Nathan rings to say that he and Clemantine sadly won’t be able to join us as he has to fly to Africa mid week on an exciting new film on which he is the designer. It is part funded by the BFI, Film4 and Arteé France. Before this he has to interview people who will be on his team this week as well as get all the vaccinations. Although we are all disappointed, we are all very pleased for him as it is such an exciting project for which he read the script whilst he was in Thailand working on another job.

 

Saturday 20.8.16

Richard and Kev go to collect the hired vehicle whist I enjoy watching the boats gliding up and down the river, which is bright with the reflected sunlight.

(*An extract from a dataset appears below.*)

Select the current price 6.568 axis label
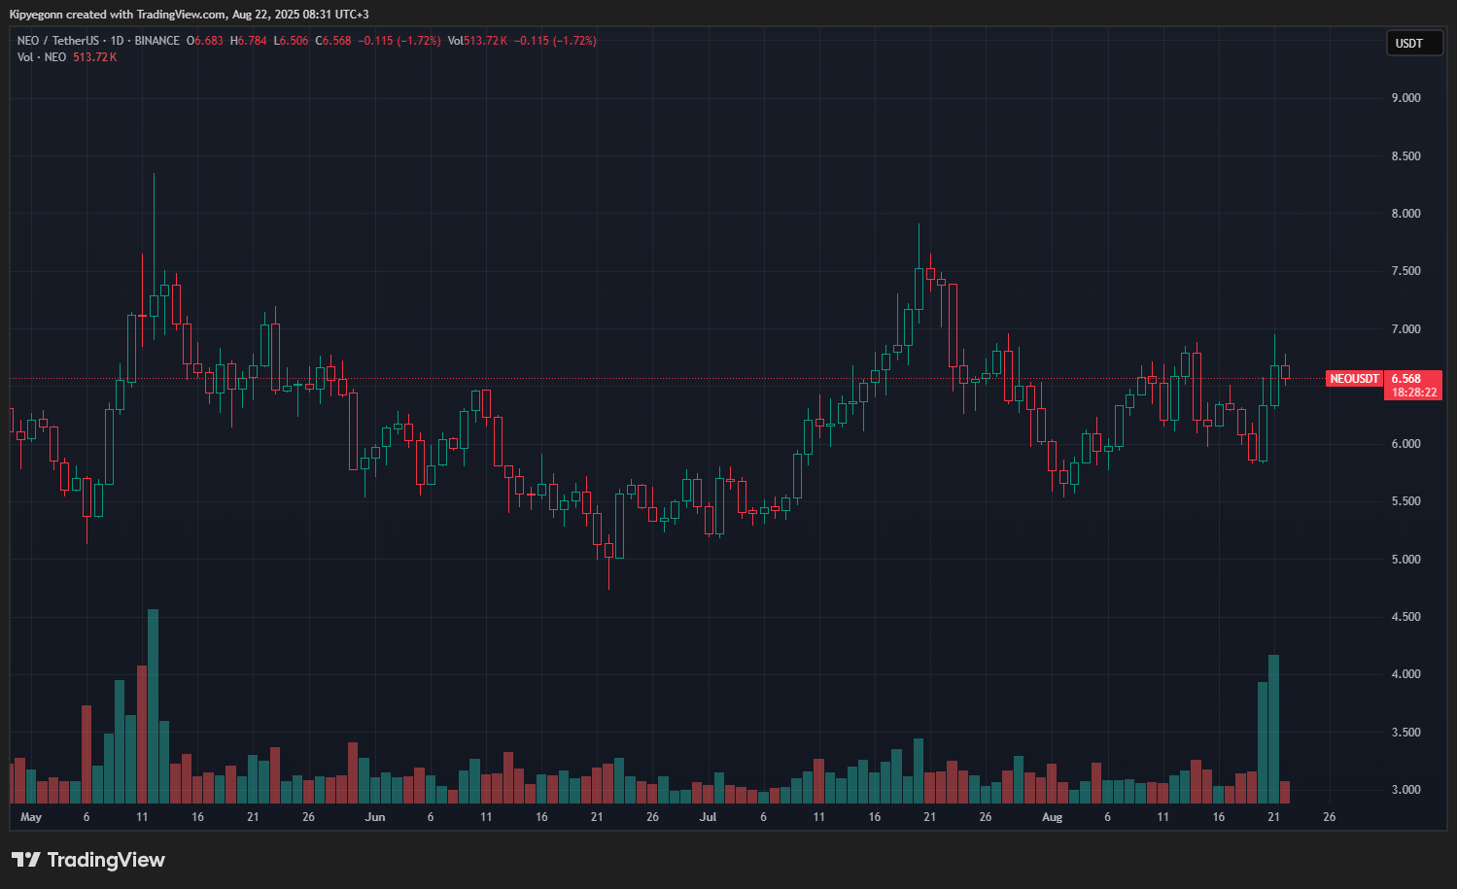Image resolution: width=1457 pixels, height=889 pixels. 1406,379
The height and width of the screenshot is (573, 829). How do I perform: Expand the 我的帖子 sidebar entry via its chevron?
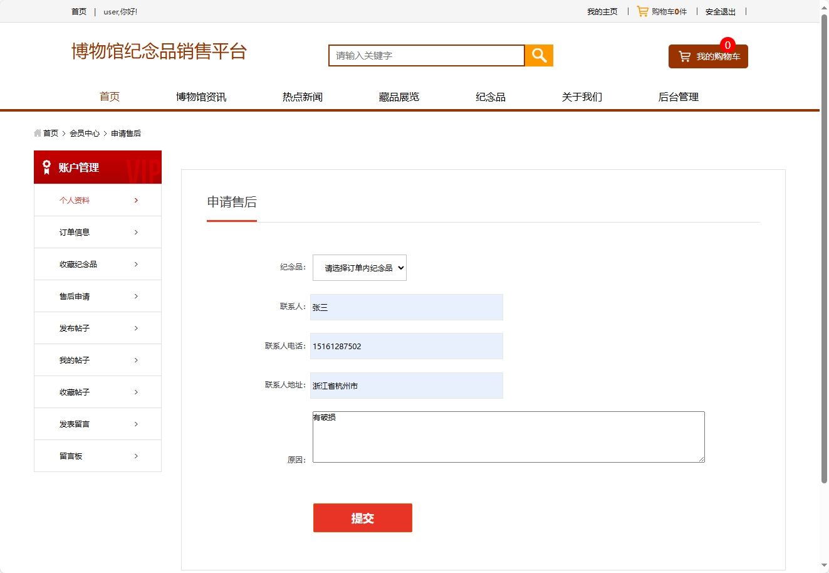point(136,360)
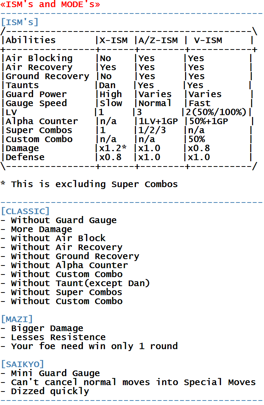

It takes just over an hour to drive to the sixteenth century farmhouse with pool and tennis court near Ponte de Lima.

 

Monday 29.8.16

R sets out very early to take up the last smaller paintings for Chelsea Arts Club exhibition, the shippers having stored and delivered the large works on Friday whilst we were in Portugal. I am finishing a tiger that I started a few weeks ago, as there is someone coming who missed the Tiger at Gloucester. He arrives back early evening

 

  We set out early afternoon for London, arriving at the Club about 6 where various of the staff introduce themselves and say very encouraging things about the work and the way it looks. Richard and the technicians (Charlie and George) have hung it beautifully. I’,m introduced to Stephen Bartley the Hon Archivist who has hung the display cabinet in the corridor at very short notice for the Club, a rather wonderful drawing of a tank by Sir Muirhead Bone (1876-1953); the first Official War Artist appointed during WW1. Sent out to the Somme in August 1916, Bone produced some 150 drawings in 3 months, of which ‘Tanks’ is the most famous.

Sir Alexander Fleming (1881-1951); famous for his accidental discover of penicillin in 1928, Fleming was made an Honorary Member of the Club in 1922 by his friend Ronald Gray whose parents were his landlords in Chelsea.

James Wedgwood (c. 1900-1974); a well known sculptor who was a long-standing member of the Artist Worker’s Guild, and the Royal Society of British Sculptors. The woodcarving on display is ‘Victory’ (c. 1945) which was a model for a projected monument the mark the end of the Second World War.